The present application relates to a bilirubin oxidase mutant having thermal stability. More specifically, the present application relates to a bilirubin oxidase mutant having prescribed levels or more of heat resistance in addition to enzymatic activity and its contribution to the durability of a biocathode in an enzymatic fuel cell.
An “enzyme” is a biocatalyst for allowing many reactions relative to the maintenance of life to smoothly proceed under a mild condition in vivo. This enzyme turns over in vivo, is produced in vivo depending on the situation and exhibits its catalytic function.
At present, technologies for utilizing this enzyme in vitro have already been put into practical use or studied towards practical implementation. For example, a technology for utilizing an enzyme has been developed in various technical fields such as the production of a useful substance, the production, measurement or analysis of energy-related substance, the environmental preservation and the medical treatment. In relatively recent years, technologies regarding an enzyme cell which is one kind of a fuel cell (see, for example, JP-A-2004-71559), an enzyme electrode, an enzyme sensor (a sensor for measuring a chemical substance utilizing an enzymatic reaction) and the like have also been proposed.
Since a chemical main body of this enzyme is a protein, the enzyme has properties that it is denatured by the degree of heat or pH. For that reason, enzymes have low stability in vitro as compared with other chemical catalysts such as metal catalysts. Accordingly, when an enzyme is utilized in vitro, it is important to allow the enzyme to work more stably in response to an environmental change and to maintain an activity thereof.
When an enzyme is utilized in vitro, approaches such as a method for artificially modifying the nature or function of the enzyme itself and a method for devising the environment of a site where the enzyme works are employed. With respect to the former method, it is generally carried out that the base sequence of a gene encoding a protein is artificially modified, the thus modified gene is expressed in an organism such as Escherichia coli to produce an artificially mutated protein, and the protein mutant having functions and natures adapted to the use purpose is then subjected to separation (screening) (see, for example, JP-A-2004-298185).
The “bilirubin oxidase” as referred to herein is an enzyme which catalyzes a reaction for oxidizing bilirubin into biliverdin and is one kind of enzyme belonging to a multicopper oxidase (a general term of an enzymes having plural copper ions in the active center). This enzyme has hitherto been widely used as an inspection reagent of liver function and the like (a measurement reagent of bilirubin in a blood serum) in the clinical laboratory examination. In recent years, this enzyme is also regarded as a catalyst for realizing an electrochemical four-electron reduction reaction of oxygen on a cathode side of the foregoing enzyme cell.
Under circumstances where expectations for utilizing this bilirubin oxidase in vitro are rising, a technology for investigating the same enzyme having more excellent thermal stability (see, for example, JP-A-2006-68003) and a technology for stably maintaining the enzymatic activity of the same enzyme over a longer period of time (see, for example, JP-A-2000-83661) have also been proposed.

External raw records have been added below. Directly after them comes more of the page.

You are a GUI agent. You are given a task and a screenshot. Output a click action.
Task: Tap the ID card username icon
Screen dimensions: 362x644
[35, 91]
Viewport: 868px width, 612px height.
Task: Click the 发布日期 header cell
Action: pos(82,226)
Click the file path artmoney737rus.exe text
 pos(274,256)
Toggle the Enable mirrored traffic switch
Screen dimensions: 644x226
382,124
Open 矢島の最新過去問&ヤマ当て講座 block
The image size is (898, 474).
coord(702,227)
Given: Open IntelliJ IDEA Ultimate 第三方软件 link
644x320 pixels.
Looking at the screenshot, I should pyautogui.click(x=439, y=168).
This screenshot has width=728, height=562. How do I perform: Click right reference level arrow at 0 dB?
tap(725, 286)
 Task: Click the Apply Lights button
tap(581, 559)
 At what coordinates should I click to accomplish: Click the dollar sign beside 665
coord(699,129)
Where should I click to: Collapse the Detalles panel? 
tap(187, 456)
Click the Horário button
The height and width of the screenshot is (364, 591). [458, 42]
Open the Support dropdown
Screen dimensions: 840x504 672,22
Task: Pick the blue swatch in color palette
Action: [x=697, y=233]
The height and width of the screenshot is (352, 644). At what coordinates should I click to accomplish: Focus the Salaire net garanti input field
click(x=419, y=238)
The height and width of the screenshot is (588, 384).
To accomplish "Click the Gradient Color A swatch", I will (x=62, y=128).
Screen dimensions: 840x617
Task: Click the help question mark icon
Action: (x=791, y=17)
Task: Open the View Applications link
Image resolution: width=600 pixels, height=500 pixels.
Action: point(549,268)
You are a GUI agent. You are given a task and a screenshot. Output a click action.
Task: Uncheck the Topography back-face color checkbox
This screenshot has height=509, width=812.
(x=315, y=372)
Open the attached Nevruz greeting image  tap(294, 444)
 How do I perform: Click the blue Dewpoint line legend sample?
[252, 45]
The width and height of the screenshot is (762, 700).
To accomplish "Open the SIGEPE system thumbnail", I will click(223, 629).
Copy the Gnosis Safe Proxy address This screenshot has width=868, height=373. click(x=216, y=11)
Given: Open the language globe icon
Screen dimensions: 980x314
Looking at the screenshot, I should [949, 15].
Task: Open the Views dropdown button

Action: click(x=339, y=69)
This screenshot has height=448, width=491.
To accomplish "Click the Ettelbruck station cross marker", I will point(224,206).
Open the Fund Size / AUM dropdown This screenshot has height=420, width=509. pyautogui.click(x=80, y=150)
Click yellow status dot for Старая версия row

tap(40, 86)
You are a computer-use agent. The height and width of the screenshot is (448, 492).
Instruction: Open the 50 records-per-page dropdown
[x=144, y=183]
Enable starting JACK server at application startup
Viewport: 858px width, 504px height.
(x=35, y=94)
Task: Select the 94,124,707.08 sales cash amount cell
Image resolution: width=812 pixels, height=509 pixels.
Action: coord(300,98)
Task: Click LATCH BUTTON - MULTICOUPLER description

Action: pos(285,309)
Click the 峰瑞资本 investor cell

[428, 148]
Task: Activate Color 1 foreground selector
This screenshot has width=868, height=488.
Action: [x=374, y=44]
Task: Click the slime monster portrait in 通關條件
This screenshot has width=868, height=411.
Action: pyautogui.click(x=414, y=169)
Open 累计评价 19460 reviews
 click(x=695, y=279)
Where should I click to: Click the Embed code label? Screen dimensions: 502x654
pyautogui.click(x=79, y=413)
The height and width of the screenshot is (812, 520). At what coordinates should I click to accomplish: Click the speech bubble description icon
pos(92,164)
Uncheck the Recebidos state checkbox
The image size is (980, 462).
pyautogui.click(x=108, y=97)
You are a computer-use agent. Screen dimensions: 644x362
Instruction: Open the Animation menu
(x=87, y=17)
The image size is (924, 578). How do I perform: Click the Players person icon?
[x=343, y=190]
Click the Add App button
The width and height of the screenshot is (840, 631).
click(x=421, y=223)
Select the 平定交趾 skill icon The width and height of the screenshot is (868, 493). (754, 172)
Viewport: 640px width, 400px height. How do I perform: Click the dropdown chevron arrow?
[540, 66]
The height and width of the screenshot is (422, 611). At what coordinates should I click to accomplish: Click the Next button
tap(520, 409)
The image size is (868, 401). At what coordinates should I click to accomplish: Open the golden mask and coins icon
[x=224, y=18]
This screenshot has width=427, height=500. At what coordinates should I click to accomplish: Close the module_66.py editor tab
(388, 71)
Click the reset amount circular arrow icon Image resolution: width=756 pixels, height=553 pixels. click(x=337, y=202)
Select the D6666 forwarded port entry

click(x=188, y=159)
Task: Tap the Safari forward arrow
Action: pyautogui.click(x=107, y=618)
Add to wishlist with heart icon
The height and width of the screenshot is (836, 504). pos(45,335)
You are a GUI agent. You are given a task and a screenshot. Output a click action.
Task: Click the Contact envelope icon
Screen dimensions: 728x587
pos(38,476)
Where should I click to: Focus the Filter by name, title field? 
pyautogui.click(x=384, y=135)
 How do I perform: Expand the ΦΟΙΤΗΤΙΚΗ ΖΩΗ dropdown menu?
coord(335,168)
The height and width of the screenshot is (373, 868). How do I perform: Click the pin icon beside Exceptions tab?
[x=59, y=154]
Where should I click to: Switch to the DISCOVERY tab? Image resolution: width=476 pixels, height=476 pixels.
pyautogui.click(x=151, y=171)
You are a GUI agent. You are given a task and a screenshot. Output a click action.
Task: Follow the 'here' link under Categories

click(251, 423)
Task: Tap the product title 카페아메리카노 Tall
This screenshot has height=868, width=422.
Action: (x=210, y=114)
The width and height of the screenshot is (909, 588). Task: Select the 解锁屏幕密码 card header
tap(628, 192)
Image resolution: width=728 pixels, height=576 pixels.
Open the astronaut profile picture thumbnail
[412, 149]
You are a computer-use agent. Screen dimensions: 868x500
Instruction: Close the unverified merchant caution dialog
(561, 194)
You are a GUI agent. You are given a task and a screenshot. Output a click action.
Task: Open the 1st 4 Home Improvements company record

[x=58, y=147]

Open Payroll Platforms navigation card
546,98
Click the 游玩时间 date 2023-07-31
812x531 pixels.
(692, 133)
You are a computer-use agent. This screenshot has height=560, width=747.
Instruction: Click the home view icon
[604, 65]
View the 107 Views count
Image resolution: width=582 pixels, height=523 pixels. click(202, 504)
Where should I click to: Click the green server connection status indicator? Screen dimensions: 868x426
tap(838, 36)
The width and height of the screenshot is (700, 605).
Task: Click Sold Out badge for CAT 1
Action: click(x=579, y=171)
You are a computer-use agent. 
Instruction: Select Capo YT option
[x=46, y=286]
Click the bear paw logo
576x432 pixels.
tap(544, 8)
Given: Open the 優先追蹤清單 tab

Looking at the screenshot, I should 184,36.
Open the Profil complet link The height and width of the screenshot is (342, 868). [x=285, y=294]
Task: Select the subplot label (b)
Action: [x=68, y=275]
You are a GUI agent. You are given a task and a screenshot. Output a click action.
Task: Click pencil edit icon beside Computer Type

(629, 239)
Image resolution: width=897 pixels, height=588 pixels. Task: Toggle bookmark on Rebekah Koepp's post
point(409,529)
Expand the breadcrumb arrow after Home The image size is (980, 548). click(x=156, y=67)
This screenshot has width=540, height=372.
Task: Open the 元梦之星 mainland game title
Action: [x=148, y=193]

In consideration of the utilization of a bilirubin oxidase in vitro, it is necessary that the thermal stability is more enhanced. However, this bilirubin oxidase involves a problem that the enzymatic activity is reduced to not more than 20% by heating at 60° C. for one hour. For example, in the field of an enzyme cell, since the bilirubin oxidase has the lowest thermal stability among a group of enzymes to be utilized and is remarkably low in the thermal stability as compared with enzymes on an anode side (for example, glucose dehydrogenase and diaphorase), it is not suitable to put an enzyme cell into practical use. Also, though there is a choice to substitute this bilirubin oxidase with laccase which is a multicopper oxidase, this laccase involves not only a problem regarding the heat resistance but a problem that the enzymatic activity at room temperature in a neutral pH region is remarkably low as compared with the bilirubin oxidase.
The durability of an enzymatic biofuel cell is generally determined by the stability of the immobilized enzyme on its electrode. There has been a focus on the extended active enzyme lifetimes at anode surfaces but limited studies on the stability of the cathode enzyme.
Bilirubin oxidase (BO, EC 1.3.3.5), which belongs to the sub-family of multicopper oxidase (MCO), has been widely employed as the cathode enzyme of an enzymatic biofuel cell, because this enzyme has higher activity than the other MCOs at neutral pH (4,6,7). Studies have shown that an enzymatic biofuel cell with BO reached the maximum power density of 5.0 mW/cm2 at 0.5 V by the introduction of some new technologies (Sakai, H. et. al., Energy Environ. Sci. 2009, 2, 133; Sakai et. al., ECS Trans., 2009, 16(38), 9) and these studies demonstrated that a biofuel cell has power density enough to apply in practical use. The thermo-stability of BO, however, is much lower than that of the anode enzymes, and this is problematic for practical use as a biofuel cell.